▸ **Extract provided**:
This post includes basic probability concepts useful to have in mind when working with ML models. Its main purpose is to be a memory refresher. Thus, it is written as schematic notes avoiding formal definitions.
Random variable (rv): Mapping between events (or outcomes) and real values that ease probability calculus.
Independence: We say events \(X\), \(Y\) are independent when the occurrence of \(X\) doesn’t affect \(Y\): \(p(X \cap Y) = p(X) \cdot p(Y)\)
Variance: Expectation of the squared deviation of a rv: \(V(X) = E[(X - E[X])^2]\)
Conditional probability: \(p(X \mid Y) = \frac{p(X \cap Y)}{p(Y)}\)
\begin{equation} p(Y | X) = \frac{p(X | Y) p(Y)}{p(X)} \end{equation}
Naming goes: Posterior: \(p(y \mid x)\). Likelihood: \(p(x \mid y)\). Prior: \(p(y)\). Evidence: \(p(x)\).
Both MLE (Maximum Likelihood Estimation) and MAP (Maximum A Posteriori) are used to estimate parameters in a probabilistic setting.
MLE finds the parameters which better explain the data: Given a dataset \(\mathcal{D}\) and some parametrized distribution, MLE finds the parameters which yield the highest likelihood.
\begin{equation} \theta^\star = \arg \max_\theta \mathcal{L} (\mathcal{D}, \theta) = \arg \max_\theta p(\mathcal{D} \mid \theta) \end{equation}
Remember that likelihood (as presented in the Bayes theorem) refers to the probability of having obtained the data we obtained, assuming it comes from a distribution with parameters \(\theta\).
MAP works within the Bayesian framework and, instead of maximizing the likelihood, maximizes the posterior. It finds the best parameters according to the data. For this, we need to assume some prior distribution over the parameters $p(\theta)$.

(Interface element rows)
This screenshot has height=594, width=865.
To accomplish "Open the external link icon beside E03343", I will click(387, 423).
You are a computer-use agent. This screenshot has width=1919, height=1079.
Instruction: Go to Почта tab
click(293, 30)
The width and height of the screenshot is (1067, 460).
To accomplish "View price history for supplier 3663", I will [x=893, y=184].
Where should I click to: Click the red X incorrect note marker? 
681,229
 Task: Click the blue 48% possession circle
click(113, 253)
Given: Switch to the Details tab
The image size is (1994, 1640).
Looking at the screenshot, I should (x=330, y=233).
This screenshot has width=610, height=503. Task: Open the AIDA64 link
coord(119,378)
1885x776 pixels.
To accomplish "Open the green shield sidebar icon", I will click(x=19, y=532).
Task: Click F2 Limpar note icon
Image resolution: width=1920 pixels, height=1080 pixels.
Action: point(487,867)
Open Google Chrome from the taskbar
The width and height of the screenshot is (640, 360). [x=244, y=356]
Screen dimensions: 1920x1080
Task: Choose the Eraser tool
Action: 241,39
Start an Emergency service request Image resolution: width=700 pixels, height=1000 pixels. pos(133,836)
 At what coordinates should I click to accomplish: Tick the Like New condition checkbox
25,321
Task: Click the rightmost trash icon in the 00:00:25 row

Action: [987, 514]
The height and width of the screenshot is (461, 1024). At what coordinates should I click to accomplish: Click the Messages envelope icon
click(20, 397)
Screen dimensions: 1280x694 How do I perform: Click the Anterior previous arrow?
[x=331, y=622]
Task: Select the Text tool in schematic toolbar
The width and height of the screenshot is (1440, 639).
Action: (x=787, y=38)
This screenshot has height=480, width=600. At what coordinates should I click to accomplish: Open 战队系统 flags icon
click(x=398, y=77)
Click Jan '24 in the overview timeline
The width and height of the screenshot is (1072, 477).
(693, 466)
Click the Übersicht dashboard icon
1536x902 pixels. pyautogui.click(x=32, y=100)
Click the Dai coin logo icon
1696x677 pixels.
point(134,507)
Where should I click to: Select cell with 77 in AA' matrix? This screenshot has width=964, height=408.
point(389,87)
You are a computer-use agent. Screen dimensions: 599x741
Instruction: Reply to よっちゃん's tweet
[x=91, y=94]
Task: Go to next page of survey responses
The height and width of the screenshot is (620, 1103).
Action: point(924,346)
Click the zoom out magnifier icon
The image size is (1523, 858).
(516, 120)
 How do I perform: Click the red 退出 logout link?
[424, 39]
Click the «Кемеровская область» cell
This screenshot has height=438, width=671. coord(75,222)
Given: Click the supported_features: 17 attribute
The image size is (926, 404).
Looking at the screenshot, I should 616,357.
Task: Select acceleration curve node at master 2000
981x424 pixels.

▸ **Exercise task 1**:
Find every line in the rows that contains the string "Instruction" and copy each one out, treating uppercase and lowercase letters as distinct.
▸ **Exercise task 2**:
Pick up the probability notes after their last sentence and continue them.

▸ **Task result 1**:
Instruction: Go to Почта tab
Instruction: Reply to よっちゃん's tweet

▸ **Task result 2**:
\begin{equation} \theta^\star = \arg \max_\theta p(\theta \mid \mathcal{D}) = \arg \max_\theta \frac{p(\mathcal{D} \mid \theta) p(\theta)}{ p(\mathcal{D})} \propto \arg \max_\theta p(\mathcal{D} \mid \theta) p(\theta) \end{equation}
The probability of the observed data is independent from the model parameters. Thus, we do not need to consider it for the MAP computation.
\begin{equation} I_P(X) = - \log (P (X)) \end{equation} How surprising an observed event is.
\begin{equation} \mathcal{H} (P) = E_P [ I_P (X)] \end{equation} How surprised you expect to be by sampling from P. It is the average of information content of a probability distribution.
\begin{equation} \mathcal{H} (P, Q) = E_P [ I_Q (X)] \end{equation} Information content of distribution Q weighted by distribution P.
Generalized metric to quantify dissimilarity between random variables, probability distributions or samples. Some probability divergence metric examples are: Kullback–Leibler, Jensen–Shannon or Bhattacharyya distance.
A lot of ML models attempt to minimize a statistical distance to find the best parameters of a parametrized distribution. The ultimate goal is to have a model which behaves as close as possible to the “real” distribution. Obviously this distribution is not known and we are only given some samples. The basic approach is to choose a model which can capture a subspace of the probability distribution space. Later, to optimize the model parameters to minimize the distance to the given distribution.
Often used as an approximation technique in Bayesian modelling when expressions are untractable.
\begin{equation} D_{KL} (P || Q) = E_P [ I_Q (X) - I_P (X)] \end{equation}
How surprised you get on average observing Q knowing that events follow distribution P.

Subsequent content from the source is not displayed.